BANGALORE, INDIA (AUGUST 9, 2017) – This week, Rumi Spice and Purdue University traveled to Bangalore India to train 6 young graduates of Herat University in quality assurance and quality control practices focusing on the Saffron industry. Funded by Frontier Co-op, this program is an effort to improve the sustainability of the Afghanistan Saffron industry by developing industry wide good agricultural practices (GAP), good manufacturing practices (GMP) and quality control standards. Through this, the team hopes to provide economic impact in Afghanistan by opening up western markets to Afghanistan saffron.

Saffron is an extremely labor intensive crop, making it the most expensive spice in the world. Each fall, the stigmas of the crocus flower are handpicked and dried. Almost 150,000 crocus flowers, or 450,000 stigmas, are needed to create a single kilogram of saffron. Afghanistan’s saffron is unmatched in taste and quality. The crop has a tremendous potential as an export commodity for Afghanistan.
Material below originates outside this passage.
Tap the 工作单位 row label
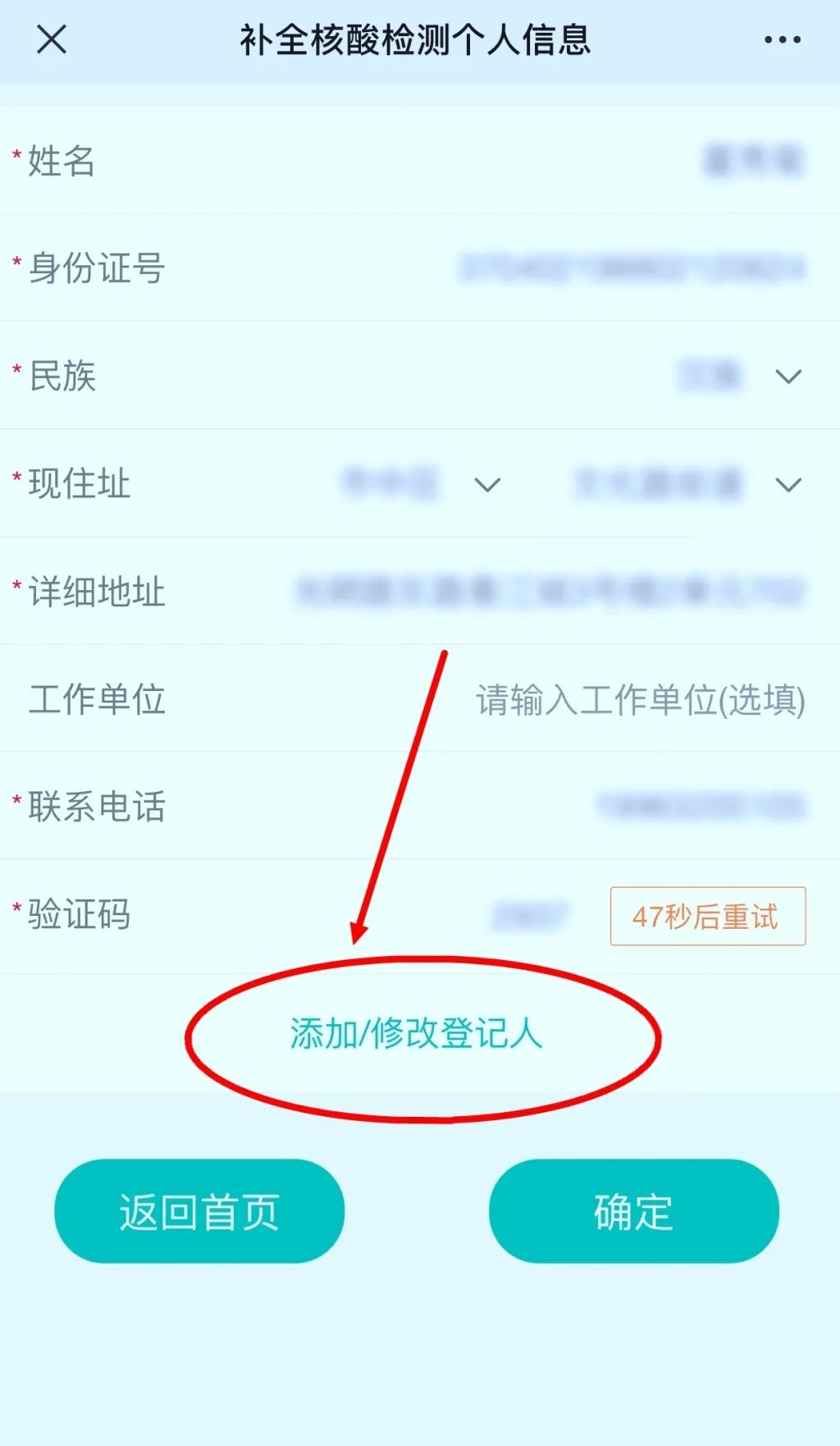Viewport: 840px width, 1446px height. coord(97,699)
Rumi Spice, Frontier’s provider of saffron, sources high quality saffron directly from Afghanistan farmers. Their mission is to cultivate peace through saffron.

 The current focus on standardizing quality control methods within the saffron industry is the next step in unlocking the economic potential of saffron as an export crop. In addition, inclusion in trade has a stabilizing effect on the country suffering from over 30 years of war. “Farmers who are growing saffron have no interest in working with the Taliban. They want to see their farms be successful and want to sell products to Americans.”, says Shakoor Ehrarri, Rumi Spice’s representative in Herat.
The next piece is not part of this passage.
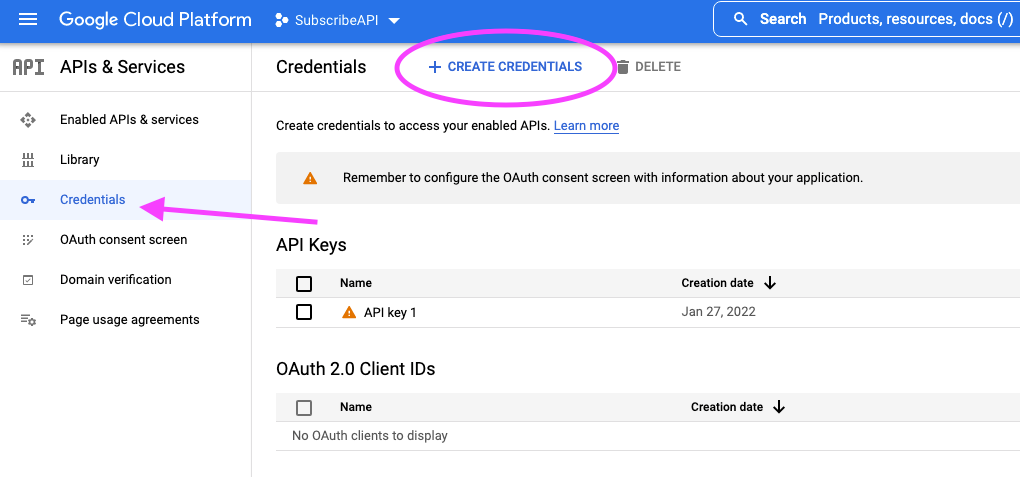Click the Enabled APIs & services icon
The width and height of the screenshot is (1020, 477).
(28, 120)
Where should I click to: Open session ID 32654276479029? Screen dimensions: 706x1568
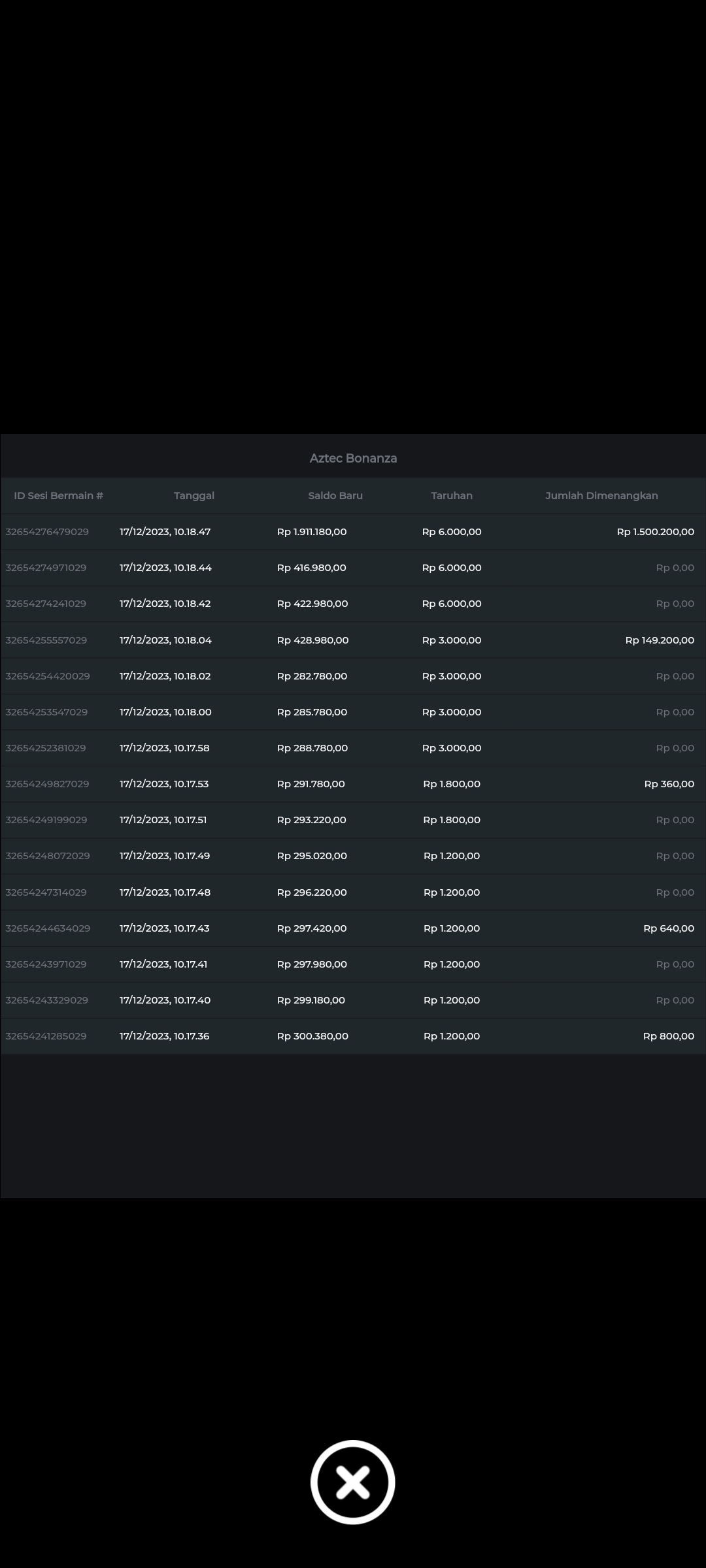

More than 80 percent of the Afghan population is connected to the agricultural economy and the industry touches every member of the villages where it is produced. Rumi Spice’s partnered farmers have doubled and tripled their production over the span of only a few years. New farmers are continuously asking to join this global network, and connecting Afghanistan farmers with the global market is the key to unlocking the economic potential of Afghanistan.

Rumi Spice currently projects that they will partner with 200 farmers for the 2017 harvest, purchasing approximately 200 kg of saffron with an estimate worth of $450K USD. Rumi is the largest contributor to Afghanistan's foreign direct investment in agriculture and the largest private sector employer of Afghanistan women, employing more than 300 during the saffron harvest.